A low pressure system will push into the region on Tuesday, bringing as much as 15 millimetres of rain to some areas overnight.
The heaviest rain is expected to fall in the Greater Toronto Area, says Mark Robinson, a meteorologist at The Weather Network.
That's good news for residents still hoping to see some improvement in their lawns and gardens.
Southwestern and southeastern Ontario saw extremely heavy rain just before the long weekend, but the bulk of the rain missed Toronto. The city saw just over 32 millimetres of rain in the entire month of July -- a far cry from the monthly average of 74 millimetres.
Along with the rain comes the possibility of scattered thunderstorms -- and some could be severe.

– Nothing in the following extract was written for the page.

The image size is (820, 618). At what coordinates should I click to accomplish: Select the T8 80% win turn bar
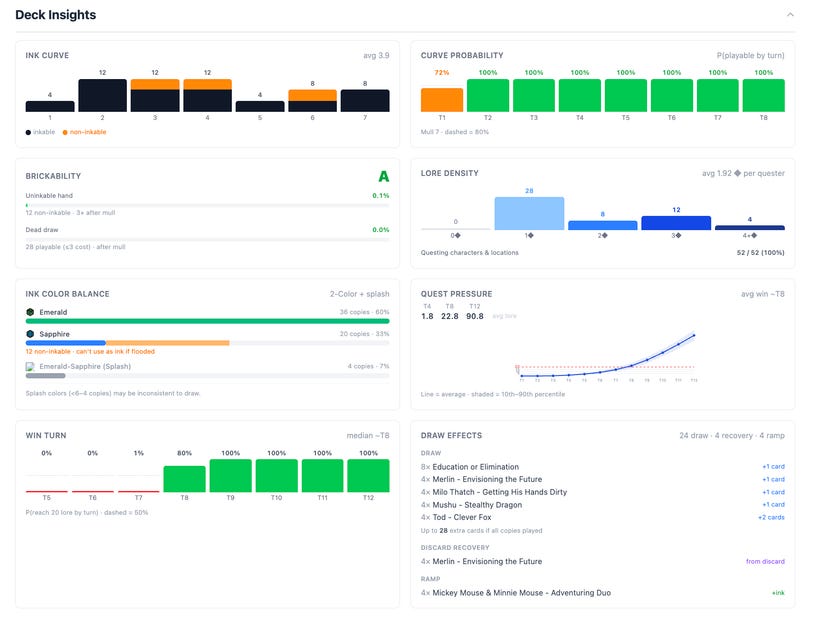coord(184,479)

Thunderstorms could begin popping up between Windsor and Hamilton Tuesday afternoon. The risk will continue overnight into Wednesday. According to a special weather statement issued by Environment Canada, the biggest threats will be damaging winds and large hail.
Unfortunately, the passage of the cold front will do little to dispel the humidity that has built back up since July's record-breaking heat wave.
On Monday, Environment Canada issued a humidex advisory for southwestern Ontario, including Windsor, Sarnia and the Niagara peninsula. Temperatures climbed into the 30s, with the humidex making it feel like 40.
The City of Toronto issued a heat alert, advising people to keep their air conditioners running, seek out opportunities to cool off and check on loved ones with known health issues.
It was the sixth time this summer Toronto has issued a heat alert in the interest of public health. The city has also issued five extreme heat alerts.
Temperatures will continue to hover in the high 20s, with humidex values in the low to mid-30s, through the weekend.